The U.S. Capitol Building
Academics

UMass Amherst Education Professors Brief Congress on Initiative to Improve Every Student Succeeds Act

Jack Schneider and Stephen Sireci, professors in the College of Education, met with Congressman Jamaal Bowman and congressional aides Sept. 27 on Capitol Hill in Washington, D.C., to discuss new policy agenda ideas to improve upon the Every Student Succeeds Act (ESSA) and create more effective and equitable approaches for student learning assessment and accountability in schools and districts nationwide.

Image
Jack Schneider (middle) and Stephen Sireci (far right) with Congressman Jamaal Bowman (at podium) at a presentation on Capitol Hill in Washington Sept. 27, 2023
Jack Schneider (middle) and Stephen Sireci (far right) with Congressman Jamaal Bowman (at podium) at a presentation on Capitol Hill in Washington Sept. 27, 2023

Schneider and Sireci, along with members of the Beyond Test Scores Project (BTS) working group, presented ideas at the Rayburn House Office Building outlined in Educational Accountability 3.0: Beyond ESSA, a joint report from the National Education Policy Center and BTS, whose goal is to provide a vision for outlining improvements to the existing law in the areas of assessment and accountability.

The ESSA is the next iteration of the Elementary and Secondary Education Act (ESEA), after the reauthorization in 2015 under the Obama administration, and was designed to continue to provide equal opportunity for all students, strengthen schools and close opportunity gaps.

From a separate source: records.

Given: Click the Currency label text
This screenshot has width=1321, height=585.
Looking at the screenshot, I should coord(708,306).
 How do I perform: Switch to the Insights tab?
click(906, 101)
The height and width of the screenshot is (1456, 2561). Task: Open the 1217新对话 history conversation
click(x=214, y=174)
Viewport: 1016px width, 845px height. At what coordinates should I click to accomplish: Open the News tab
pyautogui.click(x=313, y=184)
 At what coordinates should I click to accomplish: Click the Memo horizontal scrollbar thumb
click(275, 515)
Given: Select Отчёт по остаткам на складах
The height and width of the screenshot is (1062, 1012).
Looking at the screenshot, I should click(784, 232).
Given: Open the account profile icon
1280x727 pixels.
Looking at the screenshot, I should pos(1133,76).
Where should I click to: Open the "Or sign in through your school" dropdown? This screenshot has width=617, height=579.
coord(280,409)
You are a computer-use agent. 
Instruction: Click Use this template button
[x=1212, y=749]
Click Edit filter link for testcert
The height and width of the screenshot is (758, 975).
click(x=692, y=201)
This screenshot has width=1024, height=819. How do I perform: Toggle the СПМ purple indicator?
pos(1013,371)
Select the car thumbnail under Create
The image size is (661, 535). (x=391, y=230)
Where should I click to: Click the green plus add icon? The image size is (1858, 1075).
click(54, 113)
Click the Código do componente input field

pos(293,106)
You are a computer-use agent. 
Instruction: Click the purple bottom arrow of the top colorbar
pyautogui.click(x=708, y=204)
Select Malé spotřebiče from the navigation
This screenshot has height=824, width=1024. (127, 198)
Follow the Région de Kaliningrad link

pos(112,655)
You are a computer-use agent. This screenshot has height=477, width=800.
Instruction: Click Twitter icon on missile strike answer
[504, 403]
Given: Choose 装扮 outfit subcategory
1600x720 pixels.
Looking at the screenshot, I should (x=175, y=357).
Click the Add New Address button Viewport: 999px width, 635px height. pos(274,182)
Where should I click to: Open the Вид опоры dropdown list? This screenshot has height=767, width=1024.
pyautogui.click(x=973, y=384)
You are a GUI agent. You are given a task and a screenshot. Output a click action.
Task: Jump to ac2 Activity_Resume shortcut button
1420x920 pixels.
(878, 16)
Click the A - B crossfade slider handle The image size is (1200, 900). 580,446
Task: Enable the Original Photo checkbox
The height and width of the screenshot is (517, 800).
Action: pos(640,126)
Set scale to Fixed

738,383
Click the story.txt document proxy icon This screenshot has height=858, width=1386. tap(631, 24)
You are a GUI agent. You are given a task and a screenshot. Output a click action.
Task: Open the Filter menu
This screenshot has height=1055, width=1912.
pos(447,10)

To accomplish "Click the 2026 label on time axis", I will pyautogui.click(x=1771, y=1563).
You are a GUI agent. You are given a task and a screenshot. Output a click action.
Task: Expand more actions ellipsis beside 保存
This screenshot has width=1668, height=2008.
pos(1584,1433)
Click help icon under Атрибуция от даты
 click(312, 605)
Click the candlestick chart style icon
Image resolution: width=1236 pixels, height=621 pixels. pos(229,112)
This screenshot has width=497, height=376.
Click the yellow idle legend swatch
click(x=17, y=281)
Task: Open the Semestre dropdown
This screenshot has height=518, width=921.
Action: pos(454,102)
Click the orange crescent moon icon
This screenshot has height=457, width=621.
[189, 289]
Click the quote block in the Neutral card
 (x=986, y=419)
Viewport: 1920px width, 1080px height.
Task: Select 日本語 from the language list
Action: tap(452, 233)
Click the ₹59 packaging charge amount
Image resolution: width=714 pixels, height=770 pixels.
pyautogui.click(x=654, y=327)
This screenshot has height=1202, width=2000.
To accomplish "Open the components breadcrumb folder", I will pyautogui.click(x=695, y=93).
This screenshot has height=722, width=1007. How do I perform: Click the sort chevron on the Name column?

However, the report notes ESEA’s iterations have fallen short in addressing systemic inequalities, including those impacting “racially minoritized students, low-income students, students with disabilities, emerging bilingual students, and others.”

In the report, the authors suggest six interlocking principles for building a more equitable assessment for student learning in hopes that schools and districts will adopt locally, and which Congress will consider upon the future reauthorization of ESSA.

Those principles include aligning assessment policy with goals for high-quality curricula and instruction; developing a system with reciprocal accountability; ensuring that representative community members play a meaningful role in the system; moving toward a broader array of school quality indicators; ensuring interpretable and actionable results and designing a system that will evolve and improve.